25: Art for Systemic Change with Ash Marinaccio
Description
Visual storyteller Ash Marinaccio (2024-25 SPCUNY Faculty Fellow) joins host Catherine LaSota to talk about her projects in theatre, photography, film, and activism. Ash is faculty in Media Studies at Queens College CUNY and is the Founding Artistic Director of Girl Be Heard and Founder of Docbloc, an organization dedicated to bringing artists across documentary genres together for live performance collaborations. In this conversation, she discusses her connection to nonfiction theater, ways to approach community-engaged work, and how we can use art to foster systemic change locally.

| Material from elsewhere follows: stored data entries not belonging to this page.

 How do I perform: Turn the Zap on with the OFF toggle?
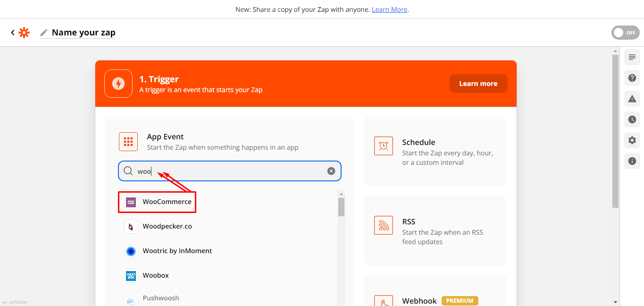click(625, 32)
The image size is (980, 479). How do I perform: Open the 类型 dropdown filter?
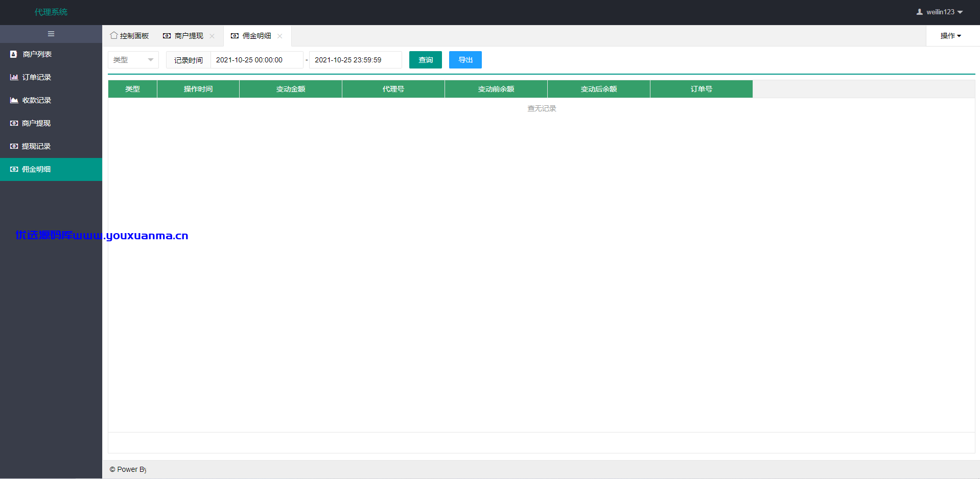click(133, 60)
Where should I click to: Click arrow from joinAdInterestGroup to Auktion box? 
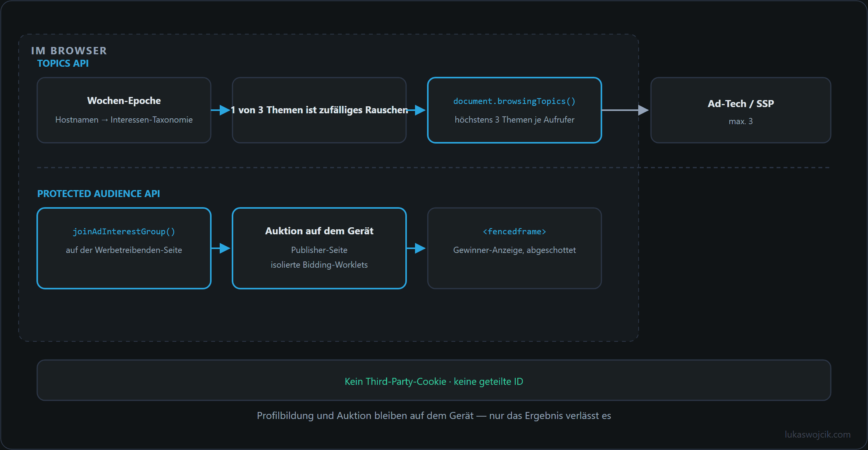[221, 248]
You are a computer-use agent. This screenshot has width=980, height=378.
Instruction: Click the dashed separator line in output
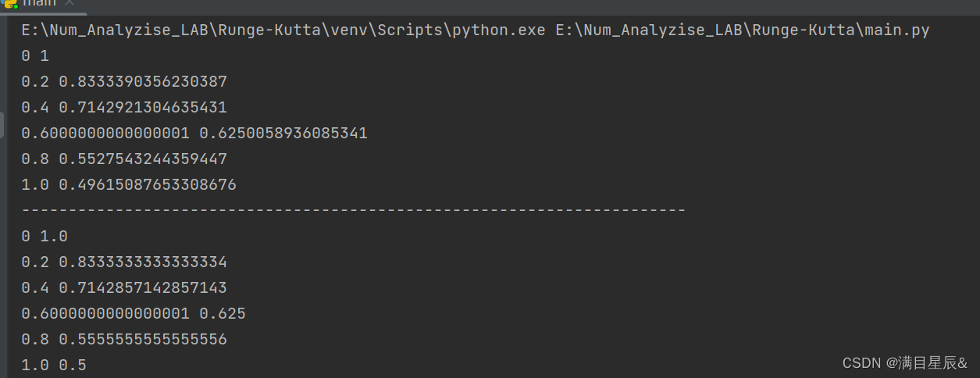point(354,210)
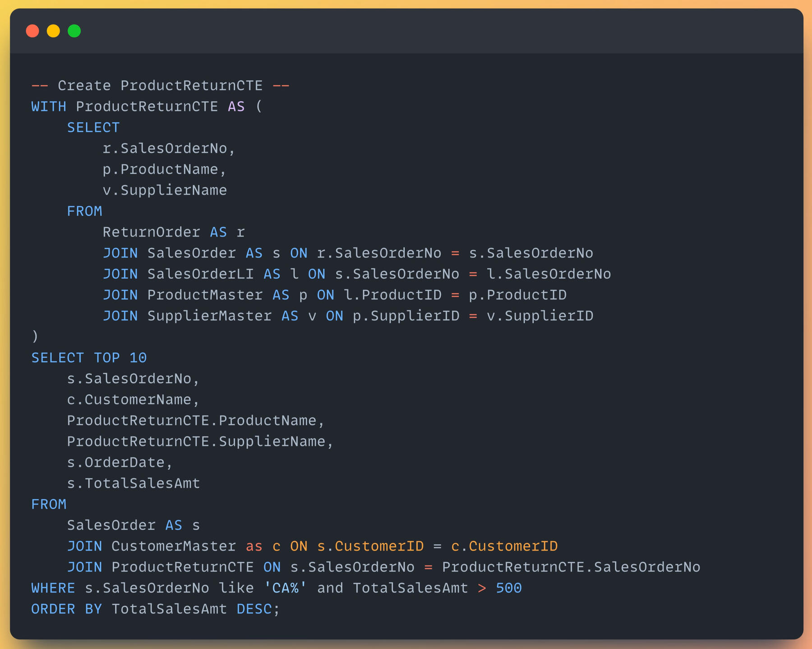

FULL TRANSCRIPT of Episode 25 available here.
About our guest:
Ash Marinaccio, Ph.D., is a multidisciplinary documentarian and visual storyteller working in theatre, photography, and film. She is dedicated to storytelling , highlighting the socio-political issues defining our times, and regularly works throughout the United States and internationally. For her work, Ash has received the Lucille Lortel Visionary Award from the League of Professional Theatre Women, a Drama League Residency, fellowships from the Mellon Foundation, NY Public Humanities, and National Endowment for the Humanities, been listed as one of Culture Trip’s “50 Women in Theatre You Should Know”, and is a two time TEDx Speaker. Ash is the founding artistic director of the United Nations-recognized NGO Girl Be Heard and founder of Docbloc (docbloc.org), dedicated to bringing artists across documentary genres together for live performance collaborations. She holds her M.A. in Performance Studies from NYU's Tisch School of the Arts and Ph.D. in Theatre and Performance from The Graduate Center, CUNY.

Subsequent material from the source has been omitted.